You are looking at two different reactions mechanisms (SN1 and SN2) and two different transition states now. That's fine, but be sure you are aware that this is what you are doing.
Imagine a primary alkyl halide going through an SN2 reaction. Your transition state, which will have a higher energy than your starting materials, has your reactive center associated with both the halide and your nucleophile.
Now imagine the same primary alkyl halide going through an SN1 reaction. Your transition state, still with a higher energy than your starting materials, has a reactive center which is not associated with either the halide or the nucleophile, and is positively charged.
Got those points drawn out in your head (or on paper)?
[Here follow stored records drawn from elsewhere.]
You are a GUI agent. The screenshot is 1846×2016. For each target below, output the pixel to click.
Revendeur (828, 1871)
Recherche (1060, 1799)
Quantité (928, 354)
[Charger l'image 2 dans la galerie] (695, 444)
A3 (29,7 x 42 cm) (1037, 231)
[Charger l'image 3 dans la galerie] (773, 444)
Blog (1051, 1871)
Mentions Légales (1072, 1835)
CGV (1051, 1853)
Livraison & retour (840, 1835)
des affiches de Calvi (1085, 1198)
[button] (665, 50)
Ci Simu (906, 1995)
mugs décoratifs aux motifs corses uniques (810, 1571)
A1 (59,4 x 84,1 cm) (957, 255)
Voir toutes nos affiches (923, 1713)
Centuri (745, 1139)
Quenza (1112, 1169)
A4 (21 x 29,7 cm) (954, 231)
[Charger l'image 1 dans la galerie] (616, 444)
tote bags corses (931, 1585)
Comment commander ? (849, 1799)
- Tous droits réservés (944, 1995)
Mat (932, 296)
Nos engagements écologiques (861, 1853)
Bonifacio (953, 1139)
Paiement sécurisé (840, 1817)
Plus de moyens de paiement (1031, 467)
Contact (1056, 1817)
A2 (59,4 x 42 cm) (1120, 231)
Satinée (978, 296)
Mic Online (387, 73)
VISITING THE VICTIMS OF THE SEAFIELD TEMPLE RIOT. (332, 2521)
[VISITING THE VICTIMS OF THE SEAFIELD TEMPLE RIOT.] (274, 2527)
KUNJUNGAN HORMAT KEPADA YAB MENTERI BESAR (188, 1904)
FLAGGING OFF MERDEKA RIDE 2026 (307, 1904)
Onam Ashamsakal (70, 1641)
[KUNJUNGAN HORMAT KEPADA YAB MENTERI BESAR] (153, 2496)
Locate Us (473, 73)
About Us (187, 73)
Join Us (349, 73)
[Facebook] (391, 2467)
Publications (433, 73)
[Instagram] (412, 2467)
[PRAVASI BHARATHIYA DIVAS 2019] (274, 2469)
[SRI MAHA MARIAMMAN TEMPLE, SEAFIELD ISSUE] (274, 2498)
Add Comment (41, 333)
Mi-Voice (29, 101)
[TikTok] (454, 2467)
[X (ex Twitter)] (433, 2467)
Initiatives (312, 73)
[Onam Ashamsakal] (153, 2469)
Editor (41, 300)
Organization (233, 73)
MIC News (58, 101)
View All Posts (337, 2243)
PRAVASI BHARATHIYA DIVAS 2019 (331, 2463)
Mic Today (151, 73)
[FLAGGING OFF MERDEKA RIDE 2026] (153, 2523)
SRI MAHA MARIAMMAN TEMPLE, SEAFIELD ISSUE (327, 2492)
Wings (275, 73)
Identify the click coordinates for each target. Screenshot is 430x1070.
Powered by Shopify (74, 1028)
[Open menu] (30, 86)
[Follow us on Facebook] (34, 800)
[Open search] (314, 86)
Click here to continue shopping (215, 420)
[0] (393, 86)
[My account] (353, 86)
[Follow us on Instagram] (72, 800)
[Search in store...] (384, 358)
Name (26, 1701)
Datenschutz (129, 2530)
Good. Now imagine bulking up your halide - going up to secondary or tertiary alkyl halides, or even just putting a lot of substitutions in the alpha positions. You won't be changing the energy of your starting material much, but for the SN2 reaction, it will take a lot more energy to get the intermediate associated with both the halide and the nucleophile due to the size of the groups you have to push aside. The energy of your transition state will rise considerably. On the other hand, for the SN1 reaction, all those extra alkyl substituents on the reaction center will stabilize the carbocation, lowering the energy of that intermediate.
At some point the SN1 intermediate has lower energy than the SN2 intermediate, and substitutions take place by the SN1 mechanism instead of the SN2 mechanism.